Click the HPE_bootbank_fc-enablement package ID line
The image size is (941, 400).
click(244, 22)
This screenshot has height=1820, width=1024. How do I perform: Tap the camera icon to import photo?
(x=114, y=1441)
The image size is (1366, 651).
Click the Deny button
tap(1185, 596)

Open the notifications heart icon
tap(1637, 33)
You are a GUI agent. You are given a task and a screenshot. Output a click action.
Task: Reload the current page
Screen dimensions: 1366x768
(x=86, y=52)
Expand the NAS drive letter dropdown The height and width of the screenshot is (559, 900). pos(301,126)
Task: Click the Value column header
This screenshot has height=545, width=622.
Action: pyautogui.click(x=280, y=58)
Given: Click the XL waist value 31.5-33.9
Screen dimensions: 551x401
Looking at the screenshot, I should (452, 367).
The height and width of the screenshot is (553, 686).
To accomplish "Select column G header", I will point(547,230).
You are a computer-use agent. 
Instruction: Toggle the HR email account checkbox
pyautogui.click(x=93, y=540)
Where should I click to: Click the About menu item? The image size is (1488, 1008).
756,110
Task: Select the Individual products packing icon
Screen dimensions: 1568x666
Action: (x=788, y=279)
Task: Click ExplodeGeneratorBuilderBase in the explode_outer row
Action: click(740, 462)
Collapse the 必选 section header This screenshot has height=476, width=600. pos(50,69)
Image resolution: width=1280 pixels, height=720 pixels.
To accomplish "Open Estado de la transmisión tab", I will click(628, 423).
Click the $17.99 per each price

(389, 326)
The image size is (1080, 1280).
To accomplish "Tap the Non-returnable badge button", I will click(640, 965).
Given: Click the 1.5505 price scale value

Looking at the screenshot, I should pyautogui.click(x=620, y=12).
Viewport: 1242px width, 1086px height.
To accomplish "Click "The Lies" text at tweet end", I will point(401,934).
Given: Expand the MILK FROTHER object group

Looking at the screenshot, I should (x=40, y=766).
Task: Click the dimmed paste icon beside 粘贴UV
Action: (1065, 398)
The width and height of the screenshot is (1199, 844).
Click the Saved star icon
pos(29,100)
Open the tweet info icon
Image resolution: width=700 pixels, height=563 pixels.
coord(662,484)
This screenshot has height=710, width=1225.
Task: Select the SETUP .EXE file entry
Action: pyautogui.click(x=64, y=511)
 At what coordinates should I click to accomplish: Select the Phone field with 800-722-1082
########################################
Your instructions -
Scan the listing above for the word "agent" and copy every line that holds it.

Task output -
You are a GUI agent. You are given a task and a screenshot. Output a click action.
You are a computer-use agent. 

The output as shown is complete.